5
$\begingroup$

Hi I have some problem how to get count of elements in $\Bbb{Z}_7[x]/(3x^2+2x)$. I think there belong to only polynomials which are indivisible with $3x^2+2x$ ($\gcd=1$). I think it is so as far I know that for example in every $\Bbb{Z}_m$, $m$ prime, is the count of belonging elements eqauls to $\phi(m)$. But I really dont know how to get these polynomials in some efficient way.

3 Answers 3

4

The result follows from the following Theorem:

Theorem. Let $F$ be a finite field of order $q$ and let $p(x)$ be a polynomial in $F[x]$ of degree $n \geq 1$. Then $F[x]/(p(x))$ has order $q^n$.

  • 0
    ok ok..My stack has overflowed:)but thanks I hope I got it..2011-01-09
4

Sima: Working with polynomials with coefficients in ${\mathbb Z}_7$ (but the same is true for any field), any polynomial $p$, when divided by a polynomial $q$ of degree larger than $0$, produces a remainder $r$ that is a polynomial of degree strictly less than $q$. If $q(x)=3x^2+2x$, the remainder $r$ is then a polynomial of degree 1 or less, i.e., it has the form $ax+b$ where $a,b$ are elements of ${\mathbb Z}_7$.

Two elements of ${\mathbb Z}_7[x]$ are identified in the quotient by $3x^2+2x$ iff they have the same remainder, so the elements of ${\mathbb Z}_7[x]/3x^2+2x$ are in correspondence with the remainders that, by the paragraph above, are precisely the linear polynomials $ax+b$. There are 7 possibilities for $a$ and 7 for $b$, for a total of $7^2=49$ elements.

4

HINT $\ $ Use the division algorithm in $\rm\ \mathbb Z_7[x]\ $ to show that every polynomial $\rm\ f(x)\ \in\ \mathbb Z_7[x]\ $ is congruent $\rm\ mod\ \ 3\ x^2 + 2\ x\ $ to a unique polynomial of degree $\:\le 1\:$, viz. $\rm\ f(x)\ \ mod\ \ 3\ x^2 + 2\ x\:,$ analogous to the fact that every elt of $\rm\ \mathbb{Z}/m\ $ has a unique representative in $\rm\:\{0,1,\cdots,\:m-1\}\:.$

The analogous result holds true over any ring if the leading coefficient of the polynomial is a unit, i.e $\rm\ |R[x]/(f(x))|\ =\ |R|^n\ $ for any $\rm\ f(x) \in R[x]\ $ having degree $\rm\:n\:$ and unit leading coefficient.
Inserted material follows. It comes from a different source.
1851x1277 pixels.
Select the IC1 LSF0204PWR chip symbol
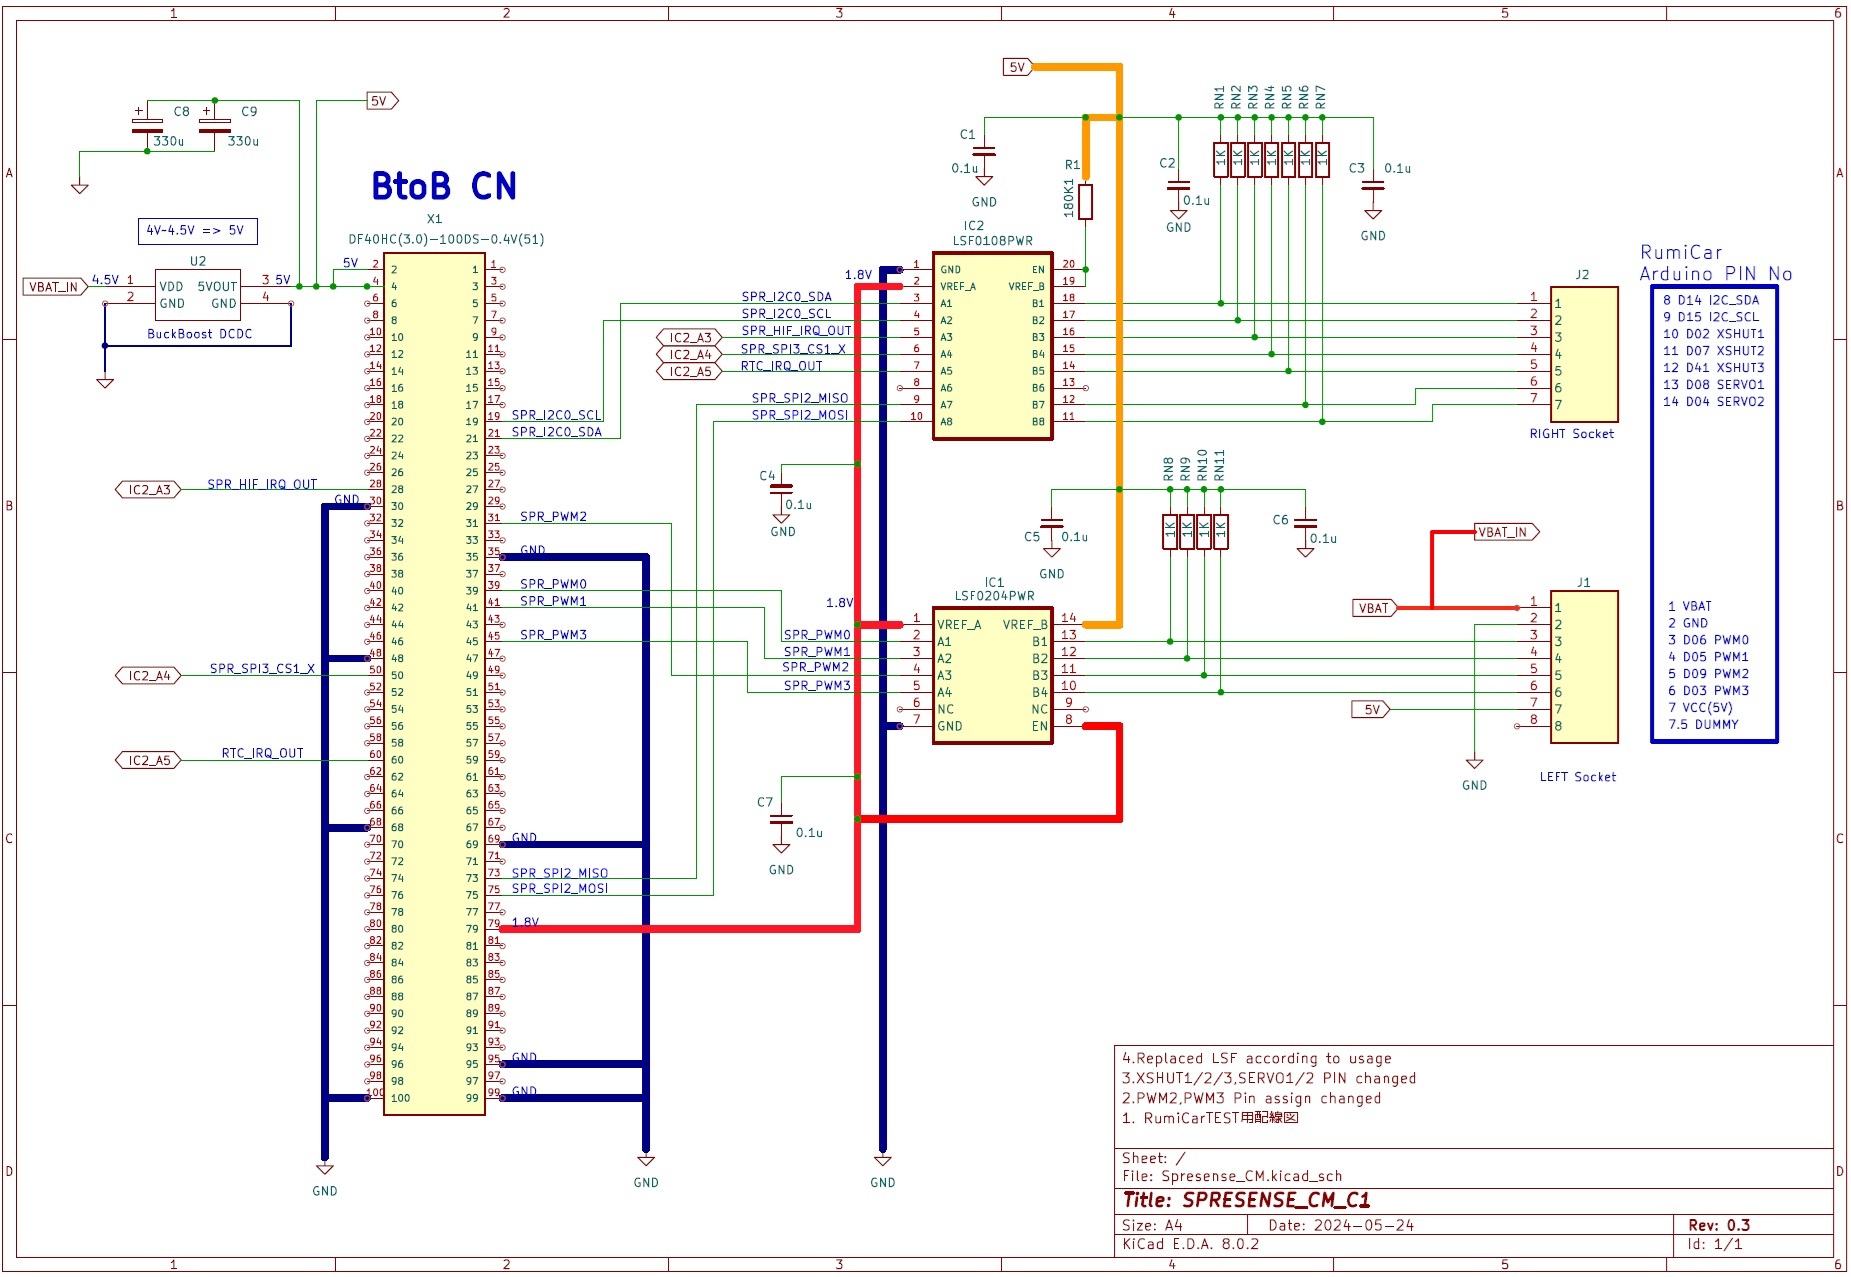click(992, 675)
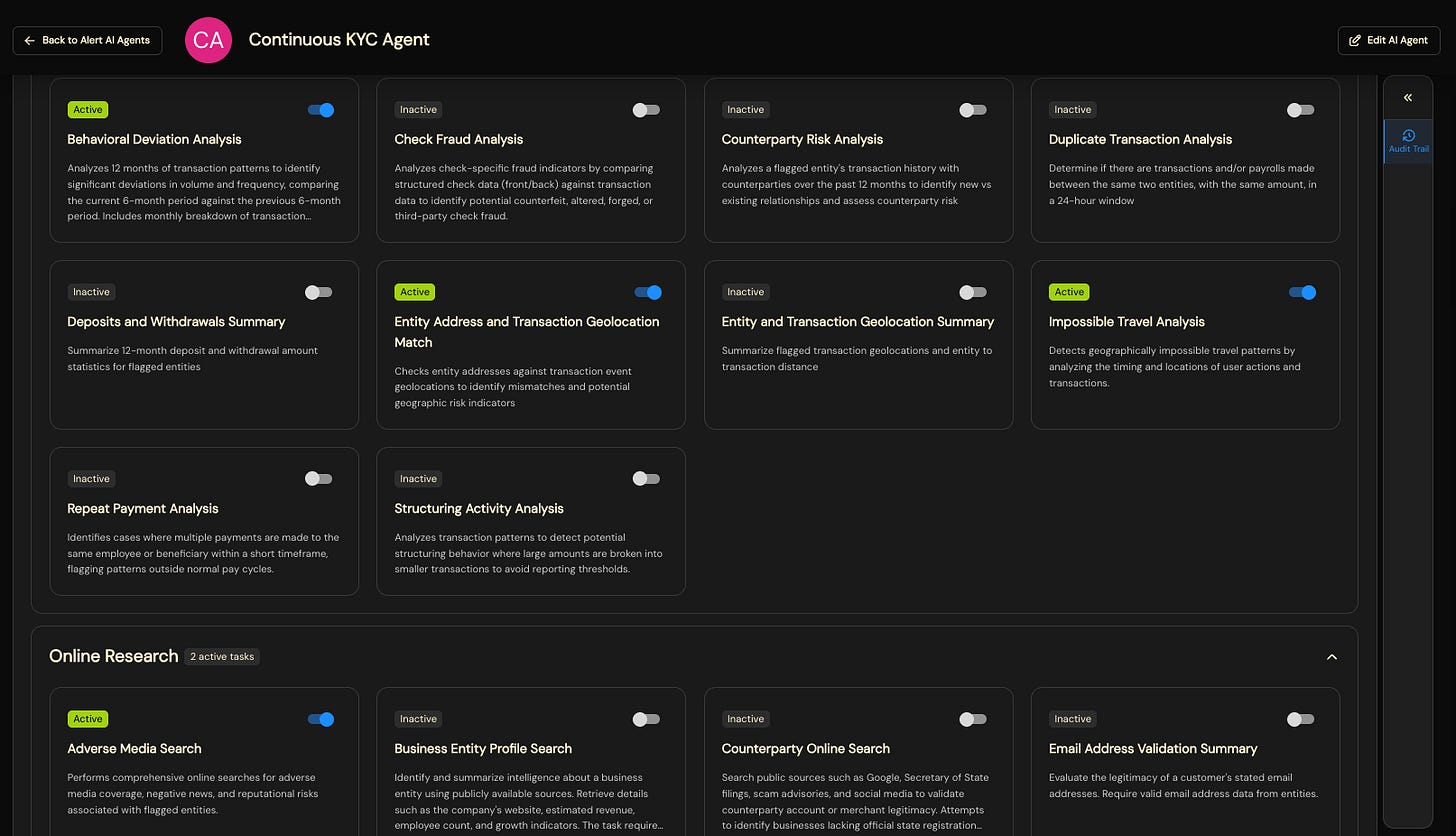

The hypothesis on the leading coefficient guarantees that one can divide by $\rm\:f(x)\:$ with unique remainder. Indeed, the standard high-school long division algorithm clearly works, and if there were two unequal remainders of degree $\rm < n$ then their difference would be divisible by $\rm\:f\:,$ which is impossible since multiples of $\rm\:f\:$ have degree $\ge n$ (else the leading coefficient of $\rm\:f\:$ is a zero-divisor, not a unit).